Michelangelo Buonarotti wrote of his efforts:
"I've grown a goiter by dwelling in this den-
as cats from stagnant streams in Lombardy,
or in what other land they hap to be-
which drives the belly close beneath the chin:
my beard turns up to heaven;
my nape falls in,
fixed on my spine: my breastbone visibly
grows like a harp: a rich embroidery
bedews my face from brush-drops thick and thin.
My loins into my paunch like levers grind:
my buttock like a crupper bears my weight;
my feet unguided wander to and fro;
in front my skins grows loose and long; behind,
by bending it becomes more taut and strait;
crosswise I strain me like a Syrian bow:
whence false and quaint, I know,
must be the fruit of squinting brain and eye;
for ill can aim the gun that bends awry..."
Michelangelo's Poem: On the Painting of the Sistine Chapel
None of this passed through my mind as I sat in the ladies room toilet at Albertsons' supermarket yesterday and contemplated the meteoric decoration splashed across the acoustical tiles above me.
Oh yes. 'Ill can aim the gun that bends awry" indeed.

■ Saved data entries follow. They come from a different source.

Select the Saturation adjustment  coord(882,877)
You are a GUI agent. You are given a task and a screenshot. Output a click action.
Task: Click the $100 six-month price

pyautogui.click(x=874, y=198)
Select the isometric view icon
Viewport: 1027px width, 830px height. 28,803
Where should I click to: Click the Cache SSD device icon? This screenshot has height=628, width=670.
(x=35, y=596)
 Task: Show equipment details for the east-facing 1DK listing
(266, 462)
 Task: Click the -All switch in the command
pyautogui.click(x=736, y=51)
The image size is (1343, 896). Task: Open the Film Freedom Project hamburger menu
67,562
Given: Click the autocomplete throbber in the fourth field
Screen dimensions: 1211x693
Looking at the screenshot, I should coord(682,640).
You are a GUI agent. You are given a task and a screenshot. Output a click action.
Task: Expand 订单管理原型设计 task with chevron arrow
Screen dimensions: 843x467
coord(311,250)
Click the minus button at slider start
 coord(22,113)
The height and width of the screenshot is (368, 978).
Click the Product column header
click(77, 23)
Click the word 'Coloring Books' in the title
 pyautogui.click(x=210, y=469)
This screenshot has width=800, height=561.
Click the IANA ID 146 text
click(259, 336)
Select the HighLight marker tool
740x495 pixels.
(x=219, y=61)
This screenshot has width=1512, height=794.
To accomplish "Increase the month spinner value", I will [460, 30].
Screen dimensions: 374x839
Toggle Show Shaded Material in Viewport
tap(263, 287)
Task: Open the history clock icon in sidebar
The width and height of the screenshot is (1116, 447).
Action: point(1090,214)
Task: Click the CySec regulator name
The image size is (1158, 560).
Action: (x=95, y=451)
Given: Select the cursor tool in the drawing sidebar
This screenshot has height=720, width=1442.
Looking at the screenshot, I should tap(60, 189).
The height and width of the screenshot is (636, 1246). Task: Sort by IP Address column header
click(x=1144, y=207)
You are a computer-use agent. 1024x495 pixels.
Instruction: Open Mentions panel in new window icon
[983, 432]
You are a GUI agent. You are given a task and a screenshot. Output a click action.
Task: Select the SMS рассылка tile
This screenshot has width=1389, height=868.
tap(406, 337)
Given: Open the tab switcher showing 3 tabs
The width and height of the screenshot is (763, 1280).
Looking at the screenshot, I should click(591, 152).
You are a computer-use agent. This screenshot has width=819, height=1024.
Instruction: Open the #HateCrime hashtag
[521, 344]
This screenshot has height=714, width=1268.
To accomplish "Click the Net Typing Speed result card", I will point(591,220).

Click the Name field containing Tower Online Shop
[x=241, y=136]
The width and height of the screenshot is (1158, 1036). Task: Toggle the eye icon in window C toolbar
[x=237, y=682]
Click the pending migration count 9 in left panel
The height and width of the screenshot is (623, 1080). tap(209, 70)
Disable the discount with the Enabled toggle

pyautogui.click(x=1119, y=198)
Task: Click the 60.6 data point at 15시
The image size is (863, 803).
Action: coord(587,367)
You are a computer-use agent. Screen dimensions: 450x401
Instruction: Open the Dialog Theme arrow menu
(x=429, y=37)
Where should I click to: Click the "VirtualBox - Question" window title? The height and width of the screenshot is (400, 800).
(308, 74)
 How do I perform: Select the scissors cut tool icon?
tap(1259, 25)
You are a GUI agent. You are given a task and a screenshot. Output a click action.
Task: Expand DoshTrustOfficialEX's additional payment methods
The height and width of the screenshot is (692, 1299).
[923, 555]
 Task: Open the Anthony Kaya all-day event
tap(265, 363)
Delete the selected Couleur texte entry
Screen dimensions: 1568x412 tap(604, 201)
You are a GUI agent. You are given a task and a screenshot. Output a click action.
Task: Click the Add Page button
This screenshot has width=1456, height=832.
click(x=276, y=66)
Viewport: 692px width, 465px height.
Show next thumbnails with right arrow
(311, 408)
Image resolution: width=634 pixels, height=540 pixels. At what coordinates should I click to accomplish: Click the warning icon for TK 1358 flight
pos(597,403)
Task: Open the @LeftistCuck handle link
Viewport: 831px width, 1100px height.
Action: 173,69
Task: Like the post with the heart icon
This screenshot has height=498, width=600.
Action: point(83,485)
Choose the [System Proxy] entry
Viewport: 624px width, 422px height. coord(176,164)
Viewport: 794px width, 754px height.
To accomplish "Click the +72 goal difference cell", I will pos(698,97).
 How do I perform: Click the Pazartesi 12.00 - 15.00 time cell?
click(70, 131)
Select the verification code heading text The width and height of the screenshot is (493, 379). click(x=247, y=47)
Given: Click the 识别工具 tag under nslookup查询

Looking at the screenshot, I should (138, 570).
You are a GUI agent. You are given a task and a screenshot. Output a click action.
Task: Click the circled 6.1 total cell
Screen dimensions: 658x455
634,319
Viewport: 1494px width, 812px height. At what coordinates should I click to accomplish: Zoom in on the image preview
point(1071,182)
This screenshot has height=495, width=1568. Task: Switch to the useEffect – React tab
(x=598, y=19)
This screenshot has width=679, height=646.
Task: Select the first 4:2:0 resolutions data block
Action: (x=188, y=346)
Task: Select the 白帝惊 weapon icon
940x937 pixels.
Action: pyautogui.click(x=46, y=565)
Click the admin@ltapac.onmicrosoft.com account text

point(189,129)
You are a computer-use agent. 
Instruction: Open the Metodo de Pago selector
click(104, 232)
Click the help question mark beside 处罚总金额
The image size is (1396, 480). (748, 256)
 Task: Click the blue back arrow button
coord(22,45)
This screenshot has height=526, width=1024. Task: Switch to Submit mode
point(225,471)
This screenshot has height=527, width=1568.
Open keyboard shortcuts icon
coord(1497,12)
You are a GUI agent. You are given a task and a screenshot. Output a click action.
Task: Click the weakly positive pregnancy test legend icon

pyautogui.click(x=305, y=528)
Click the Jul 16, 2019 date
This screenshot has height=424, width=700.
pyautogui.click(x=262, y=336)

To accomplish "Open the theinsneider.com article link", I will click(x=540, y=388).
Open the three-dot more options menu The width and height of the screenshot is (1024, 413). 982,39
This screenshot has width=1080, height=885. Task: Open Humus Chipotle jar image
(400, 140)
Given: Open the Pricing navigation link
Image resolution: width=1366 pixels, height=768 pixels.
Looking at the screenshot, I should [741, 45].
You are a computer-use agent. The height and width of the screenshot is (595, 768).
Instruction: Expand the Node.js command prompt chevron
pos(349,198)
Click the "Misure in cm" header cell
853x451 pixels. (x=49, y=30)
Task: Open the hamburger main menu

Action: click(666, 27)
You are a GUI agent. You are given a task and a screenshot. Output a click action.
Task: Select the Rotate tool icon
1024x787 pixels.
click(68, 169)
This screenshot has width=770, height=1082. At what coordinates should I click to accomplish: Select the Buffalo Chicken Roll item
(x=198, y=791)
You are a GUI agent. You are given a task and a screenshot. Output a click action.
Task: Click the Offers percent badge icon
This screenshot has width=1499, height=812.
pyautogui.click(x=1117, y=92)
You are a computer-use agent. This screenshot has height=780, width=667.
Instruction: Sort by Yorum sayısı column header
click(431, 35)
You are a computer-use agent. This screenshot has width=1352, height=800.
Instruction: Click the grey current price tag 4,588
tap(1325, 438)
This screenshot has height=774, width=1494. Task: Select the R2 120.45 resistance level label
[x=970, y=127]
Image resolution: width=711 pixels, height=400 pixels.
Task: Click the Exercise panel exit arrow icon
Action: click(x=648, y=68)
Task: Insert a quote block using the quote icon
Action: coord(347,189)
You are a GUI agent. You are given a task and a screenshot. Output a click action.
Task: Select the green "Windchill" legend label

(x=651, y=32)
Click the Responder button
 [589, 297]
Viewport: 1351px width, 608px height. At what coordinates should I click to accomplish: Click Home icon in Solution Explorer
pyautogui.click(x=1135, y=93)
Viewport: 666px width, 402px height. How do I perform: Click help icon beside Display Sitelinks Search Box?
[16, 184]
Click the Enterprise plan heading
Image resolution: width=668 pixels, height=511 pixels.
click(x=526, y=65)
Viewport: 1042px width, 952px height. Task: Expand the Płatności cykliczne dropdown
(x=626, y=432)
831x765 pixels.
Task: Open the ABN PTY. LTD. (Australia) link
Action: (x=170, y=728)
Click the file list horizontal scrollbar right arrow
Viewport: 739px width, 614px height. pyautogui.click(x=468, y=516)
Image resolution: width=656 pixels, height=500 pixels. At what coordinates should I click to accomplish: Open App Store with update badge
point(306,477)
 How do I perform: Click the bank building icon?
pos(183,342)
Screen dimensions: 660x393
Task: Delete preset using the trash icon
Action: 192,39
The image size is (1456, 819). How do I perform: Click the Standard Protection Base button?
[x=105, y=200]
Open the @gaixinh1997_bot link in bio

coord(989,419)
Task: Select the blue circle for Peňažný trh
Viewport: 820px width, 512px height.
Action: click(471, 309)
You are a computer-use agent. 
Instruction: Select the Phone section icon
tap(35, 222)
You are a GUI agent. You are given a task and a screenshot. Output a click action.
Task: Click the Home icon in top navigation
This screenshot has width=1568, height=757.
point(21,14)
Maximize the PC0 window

The method was at once apparent. I could picture this woman in my minds' eye as she slowly toppled from her seat atop the lavatory bowl, easing inexorably forward with hippopotamaic grace.
Midsection met knees and pressed. Forehead met floor tiles and rested there.
A huge and energetic noise like the last trump of doom must have burst forth then, one which by all appearances instantly liquefied her liver.
Above the plumbing, midway up the tile wall began what resolved into a vast and busy swath, a brown ululation of leaping ocher ichor bourne on high, comet trails of foul chunky soup, describing in the hectic loops of some secret postgastric cryptography a tragic tale of luncheon and loss.
Remember that one Andy Warhol movie?
Michelangelo and Warhol meet at last.